TASK DETAILS: Scan the records for "value". Show the matching lines.

##### DATA SUPPLIED

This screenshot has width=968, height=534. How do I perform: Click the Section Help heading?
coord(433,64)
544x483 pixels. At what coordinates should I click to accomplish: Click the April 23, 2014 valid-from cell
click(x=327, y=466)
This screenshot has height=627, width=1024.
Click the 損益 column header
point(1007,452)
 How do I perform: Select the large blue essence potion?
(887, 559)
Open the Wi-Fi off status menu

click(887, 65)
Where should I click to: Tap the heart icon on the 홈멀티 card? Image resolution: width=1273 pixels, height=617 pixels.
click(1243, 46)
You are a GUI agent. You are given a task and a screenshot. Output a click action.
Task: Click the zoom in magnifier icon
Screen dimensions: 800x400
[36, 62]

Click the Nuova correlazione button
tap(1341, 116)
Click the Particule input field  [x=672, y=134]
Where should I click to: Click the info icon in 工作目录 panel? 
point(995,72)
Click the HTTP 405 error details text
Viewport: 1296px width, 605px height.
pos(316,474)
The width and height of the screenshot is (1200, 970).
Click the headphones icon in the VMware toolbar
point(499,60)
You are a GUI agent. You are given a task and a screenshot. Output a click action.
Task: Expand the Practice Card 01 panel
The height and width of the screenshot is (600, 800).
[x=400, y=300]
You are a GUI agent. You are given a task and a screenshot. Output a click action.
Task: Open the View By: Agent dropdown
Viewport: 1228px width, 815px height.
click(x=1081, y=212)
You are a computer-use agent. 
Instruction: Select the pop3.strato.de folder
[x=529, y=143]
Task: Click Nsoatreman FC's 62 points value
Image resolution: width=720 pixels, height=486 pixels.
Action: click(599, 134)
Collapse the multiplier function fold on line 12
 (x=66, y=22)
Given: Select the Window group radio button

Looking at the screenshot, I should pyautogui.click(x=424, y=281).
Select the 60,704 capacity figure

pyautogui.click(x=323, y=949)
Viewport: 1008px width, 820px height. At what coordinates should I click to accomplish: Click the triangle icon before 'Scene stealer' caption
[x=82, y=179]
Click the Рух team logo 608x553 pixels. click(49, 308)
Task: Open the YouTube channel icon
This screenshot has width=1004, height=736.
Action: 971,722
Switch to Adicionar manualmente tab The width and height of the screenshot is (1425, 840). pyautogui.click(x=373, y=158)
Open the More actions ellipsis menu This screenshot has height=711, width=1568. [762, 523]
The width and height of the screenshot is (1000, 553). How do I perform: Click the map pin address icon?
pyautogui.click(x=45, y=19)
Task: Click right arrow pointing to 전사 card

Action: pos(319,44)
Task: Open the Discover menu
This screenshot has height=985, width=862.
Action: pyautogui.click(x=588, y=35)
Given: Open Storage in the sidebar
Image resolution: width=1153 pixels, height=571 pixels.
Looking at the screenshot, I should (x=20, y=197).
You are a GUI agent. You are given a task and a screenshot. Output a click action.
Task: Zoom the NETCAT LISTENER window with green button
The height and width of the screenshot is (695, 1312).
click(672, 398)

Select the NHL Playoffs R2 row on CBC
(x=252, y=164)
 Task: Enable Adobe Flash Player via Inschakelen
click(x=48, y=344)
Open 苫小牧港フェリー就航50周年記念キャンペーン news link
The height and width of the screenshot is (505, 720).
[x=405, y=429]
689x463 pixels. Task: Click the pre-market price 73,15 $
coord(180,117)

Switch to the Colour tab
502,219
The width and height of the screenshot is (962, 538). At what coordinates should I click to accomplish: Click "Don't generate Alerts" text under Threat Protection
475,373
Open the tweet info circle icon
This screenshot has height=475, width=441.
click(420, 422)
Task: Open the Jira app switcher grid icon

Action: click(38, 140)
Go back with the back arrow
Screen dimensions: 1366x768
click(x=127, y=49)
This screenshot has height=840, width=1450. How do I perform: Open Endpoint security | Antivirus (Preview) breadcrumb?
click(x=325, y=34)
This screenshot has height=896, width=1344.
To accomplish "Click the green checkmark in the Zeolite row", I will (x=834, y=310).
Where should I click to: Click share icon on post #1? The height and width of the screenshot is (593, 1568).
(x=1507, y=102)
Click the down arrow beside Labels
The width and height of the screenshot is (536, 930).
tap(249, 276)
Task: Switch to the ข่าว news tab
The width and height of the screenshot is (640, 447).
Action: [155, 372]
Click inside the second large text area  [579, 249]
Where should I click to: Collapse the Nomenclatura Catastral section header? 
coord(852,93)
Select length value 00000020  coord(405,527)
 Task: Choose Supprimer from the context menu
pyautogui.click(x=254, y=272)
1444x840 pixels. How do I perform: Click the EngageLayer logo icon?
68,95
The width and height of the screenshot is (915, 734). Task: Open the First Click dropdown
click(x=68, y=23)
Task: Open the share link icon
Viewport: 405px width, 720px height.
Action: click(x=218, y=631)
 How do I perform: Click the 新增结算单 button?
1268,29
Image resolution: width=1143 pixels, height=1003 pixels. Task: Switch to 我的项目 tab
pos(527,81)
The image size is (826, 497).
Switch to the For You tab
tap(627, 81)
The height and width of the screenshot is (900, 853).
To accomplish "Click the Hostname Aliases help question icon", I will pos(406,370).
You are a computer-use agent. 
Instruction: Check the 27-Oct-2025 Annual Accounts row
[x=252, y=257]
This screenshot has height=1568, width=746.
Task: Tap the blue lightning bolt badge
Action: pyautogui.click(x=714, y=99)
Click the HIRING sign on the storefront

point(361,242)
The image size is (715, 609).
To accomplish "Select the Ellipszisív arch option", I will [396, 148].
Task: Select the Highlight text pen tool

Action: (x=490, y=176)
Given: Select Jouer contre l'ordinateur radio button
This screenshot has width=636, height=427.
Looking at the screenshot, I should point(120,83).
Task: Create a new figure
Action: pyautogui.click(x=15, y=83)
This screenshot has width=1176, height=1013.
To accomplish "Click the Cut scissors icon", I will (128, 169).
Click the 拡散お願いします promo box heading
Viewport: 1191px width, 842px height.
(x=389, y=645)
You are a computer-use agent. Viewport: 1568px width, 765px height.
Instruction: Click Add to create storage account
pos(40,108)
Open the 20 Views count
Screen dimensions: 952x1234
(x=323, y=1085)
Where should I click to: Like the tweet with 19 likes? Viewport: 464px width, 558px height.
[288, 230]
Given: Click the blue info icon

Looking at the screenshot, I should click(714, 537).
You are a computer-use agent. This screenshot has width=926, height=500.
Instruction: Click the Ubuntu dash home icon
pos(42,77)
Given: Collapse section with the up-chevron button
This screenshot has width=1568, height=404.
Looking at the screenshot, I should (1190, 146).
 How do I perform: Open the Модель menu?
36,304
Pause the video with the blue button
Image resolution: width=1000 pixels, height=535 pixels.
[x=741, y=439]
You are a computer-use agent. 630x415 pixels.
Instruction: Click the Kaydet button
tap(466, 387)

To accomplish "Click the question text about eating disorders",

##########

ANSWER TO THE EXERCISE:
Task: Click Nsoatreman FC's 62 points value
Select length value 00000020  coord(405,527)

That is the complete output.